In the material below, the line holding "Select the Azure view radio button" and every line after it should be reproduced exactly, please, with pictures omitted.

[PROVIDED ENTRIES — start]

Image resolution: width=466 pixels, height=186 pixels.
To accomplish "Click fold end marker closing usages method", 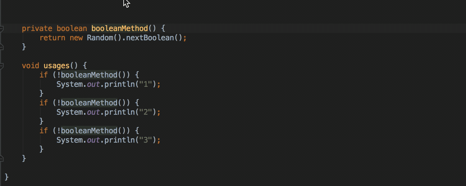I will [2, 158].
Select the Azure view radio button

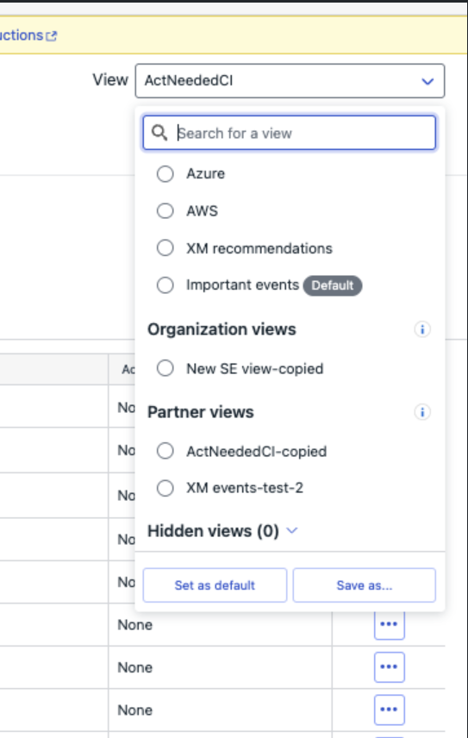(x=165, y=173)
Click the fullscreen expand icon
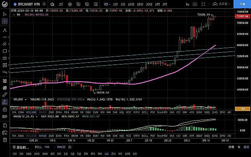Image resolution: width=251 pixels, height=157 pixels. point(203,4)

[PROVIDED ENTRIES — finish]

ANSWER SECTION
Select the Azure view radio button

(x=165, y=173)
Click the fullscreen expand icon
Image resolution: width=251 pixels, height=157 pixels. point(203,4)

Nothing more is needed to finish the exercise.